- **Exercise objective**
Look through the records and copy each line with the string "Given" in it.

- **The records**
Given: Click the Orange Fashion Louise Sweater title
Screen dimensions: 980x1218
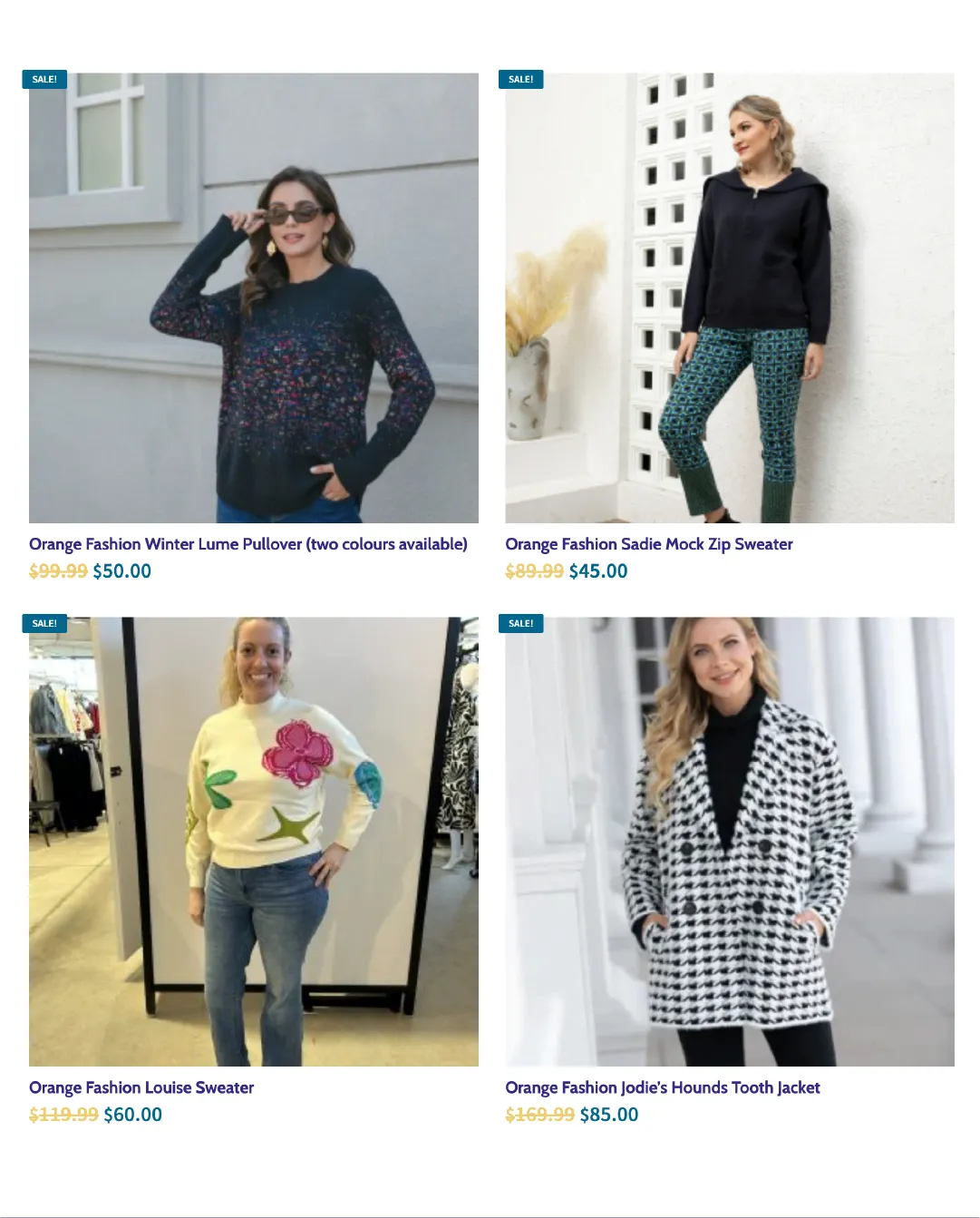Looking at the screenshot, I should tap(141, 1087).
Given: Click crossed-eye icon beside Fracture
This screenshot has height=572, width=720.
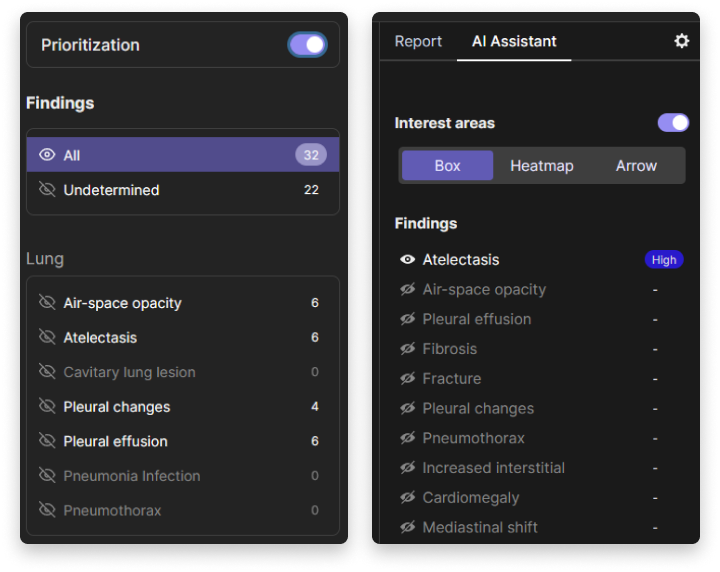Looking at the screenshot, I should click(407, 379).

==

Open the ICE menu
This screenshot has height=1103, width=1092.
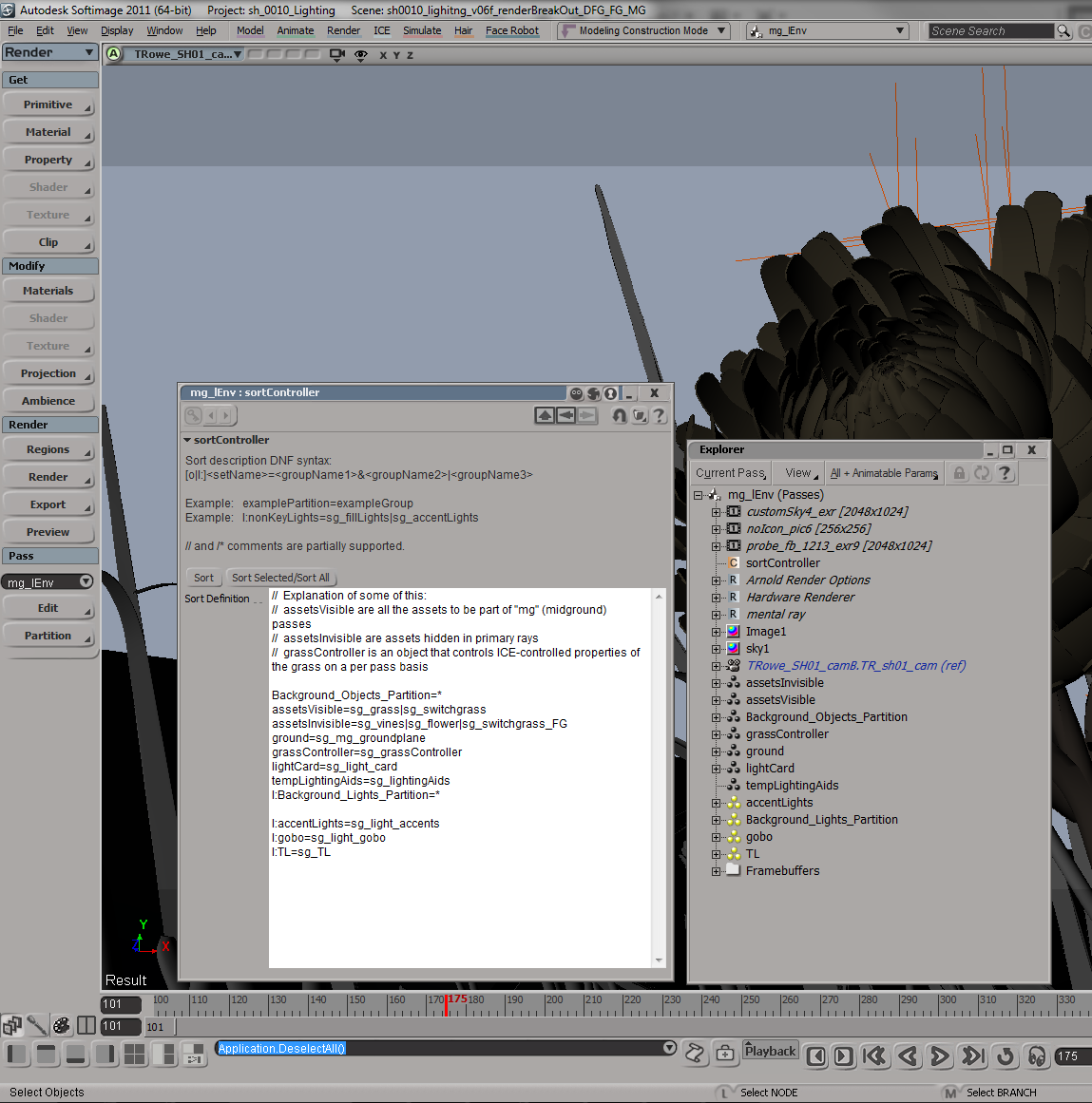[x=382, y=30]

...

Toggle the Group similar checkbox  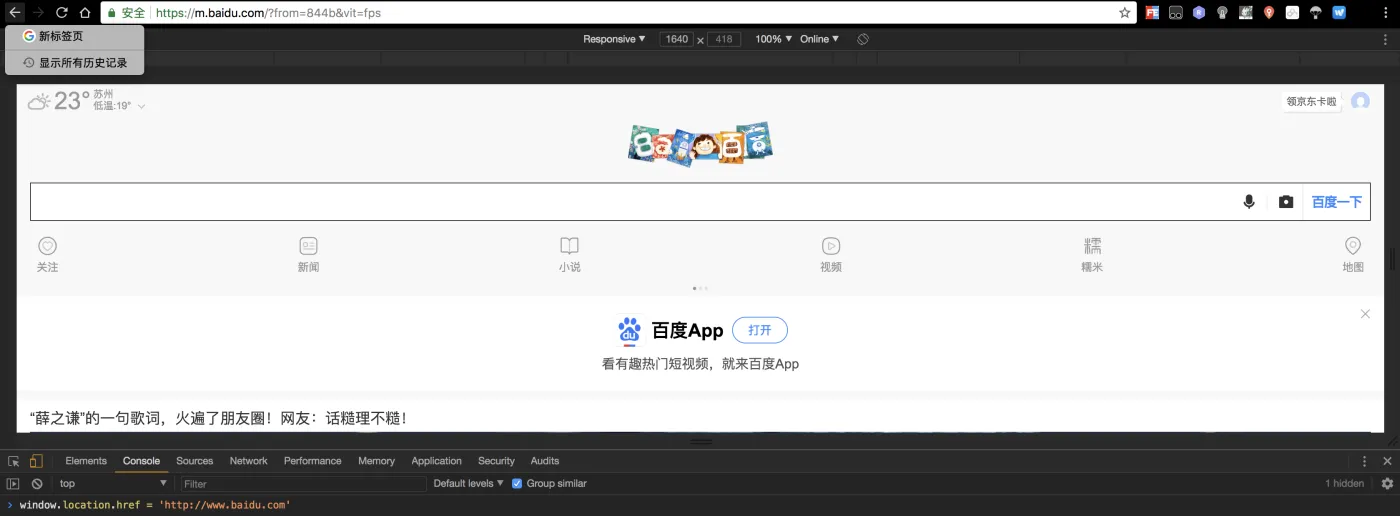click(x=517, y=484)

- **Answer to this exercise**
Given: Click the Orange Fashion Louise Sweater title
Given: Click crossed-eye icon beside Fracture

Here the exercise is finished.